Once the data is entered, you push the "get results" button. The application runs a number of calculations based on the information provided. The first result is the summary page. It contains the recommended strategy, which is computed to provide the maximum benefit for the life expectancy or life expectancies provided. It clearly displays the total projected benefit over the full period and the maximum monthly benefit. In addition, it displays the cumulative benefits at five-year intervals over the life of the plan. A graph displays the recommended plan and contrasts it with two other pre-programmed scenarios: a short life expectancy and a long life expectancy scenario. This gives the advisor and the client immediate feedback on what the impact would be, under the recommended plan, should the life expectancy assumptions be off target.

The final portion of the summary page describes the recommended strategy. For a single person, it might be as simple as selecting an appropriate starting date. For a couple, the plan could be more complicated. For example, in one scenario I ran, the recommendation was for the husband to file a restricted application for spousal benefits at age 67, and for the wife, age 66, to begin benefits based on his earnings at that time. At age 70, the husband begins taking benefits based on his earnings. When the wife reaches age 70, she switches to benefits based on her earnings record; when the husband dies, she switches to survivor benefits.

Tabs across the top of the page give you access to additional functionality. The analyze tab provides a detailed description of the recommended plan. You can toggle between the recommended plan and the long or short life expectancy scenarios with the push of a button. A compare tab contrasts the recommended strategy with taking benefits early, at full retirement age or late. The summary page displays the recommended plan and a few others (early, FRA, delayed) under multiple life expectancy scenarios. There is also the ability for users to construct their own strategies and compare them to the ones provided by the program by default. For advanced users, the Advanced tab allows users to change assumptions about discount rates, COLA, life expectancies, tax rates, percent of Social Security taxable and client earnings in the years before retirement (age 62-66).

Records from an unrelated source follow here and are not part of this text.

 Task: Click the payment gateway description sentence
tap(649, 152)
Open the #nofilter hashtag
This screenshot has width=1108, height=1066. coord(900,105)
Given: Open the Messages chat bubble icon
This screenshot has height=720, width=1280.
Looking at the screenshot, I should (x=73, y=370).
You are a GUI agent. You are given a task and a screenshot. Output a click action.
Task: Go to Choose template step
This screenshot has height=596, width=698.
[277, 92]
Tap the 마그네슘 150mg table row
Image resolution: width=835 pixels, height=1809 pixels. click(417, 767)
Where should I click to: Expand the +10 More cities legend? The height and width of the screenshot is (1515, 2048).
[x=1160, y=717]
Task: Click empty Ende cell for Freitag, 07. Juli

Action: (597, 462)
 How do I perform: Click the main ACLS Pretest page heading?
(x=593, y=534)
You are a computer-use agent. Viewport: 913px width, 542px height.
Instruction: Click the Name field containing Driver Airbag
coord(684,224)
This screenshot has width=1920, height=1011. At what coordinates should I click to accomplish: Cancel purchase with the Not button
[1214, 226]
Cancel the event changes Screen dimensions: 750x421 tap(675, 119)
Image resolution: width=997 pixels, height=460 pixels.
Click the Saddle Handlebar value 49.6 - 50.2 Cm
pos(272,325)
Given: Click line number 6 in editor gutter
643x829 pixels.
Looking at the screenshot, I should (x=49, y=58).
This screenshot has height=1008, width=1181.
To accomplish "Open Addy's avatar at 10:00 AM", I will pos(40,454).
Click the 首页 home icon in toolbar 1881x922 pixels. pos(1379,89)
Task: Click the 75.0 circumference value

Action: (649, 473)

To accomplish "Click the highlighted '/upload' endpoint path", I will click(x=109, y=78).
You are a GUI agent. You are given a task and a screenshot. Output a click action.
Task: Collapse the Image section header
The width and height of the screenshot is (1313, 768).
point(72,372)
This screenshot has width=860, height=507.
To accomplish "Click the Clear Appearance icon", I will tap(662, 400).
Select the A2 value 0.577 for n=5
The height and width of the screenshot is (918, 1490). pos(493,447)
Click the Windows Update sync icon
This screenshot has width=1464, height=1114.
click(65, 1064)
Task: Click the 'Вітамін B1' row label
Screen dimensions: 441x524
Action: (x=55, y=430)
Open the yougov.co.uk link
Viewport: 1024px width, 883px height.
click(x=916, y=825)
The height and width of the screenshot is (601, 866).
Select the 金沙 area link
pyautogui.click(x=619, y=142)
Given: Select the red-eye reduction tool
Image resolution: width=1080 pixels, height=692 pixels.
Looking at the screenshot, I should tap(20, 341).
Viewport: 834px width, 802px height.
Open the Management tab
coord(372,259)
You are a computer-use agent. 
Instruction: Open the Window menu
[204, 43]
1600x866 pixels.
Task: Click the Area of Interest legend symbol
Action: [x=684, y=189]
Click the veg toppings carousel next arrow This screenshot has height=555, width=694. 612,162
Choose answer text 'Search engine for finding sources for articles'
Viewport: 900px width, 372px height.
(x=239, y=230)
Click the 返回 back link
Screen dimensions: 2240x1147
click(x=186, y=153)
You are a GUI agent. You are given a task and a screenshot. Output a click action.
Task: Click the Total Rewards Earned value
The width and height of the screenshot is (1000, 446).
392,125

The reports tab allows users to create both a default and custom templates that output some or all of the factors we've discussed above in PDF format. The report template allows users to input some custom introductory text. It also includes a required disclosure page. The report provides an explanation of why the recommended strategy was selected, in plain English, and it discusses under what circumstances the recommended strategy might not be the best one. There's even a break-even analysis comparing two strategies, for example taking benefits early versus following the recommended plan. If you entered a recommended annual income need, the report will specify what percentage of that need will be met by Social Security income. Overall, I judged the report to be very well done.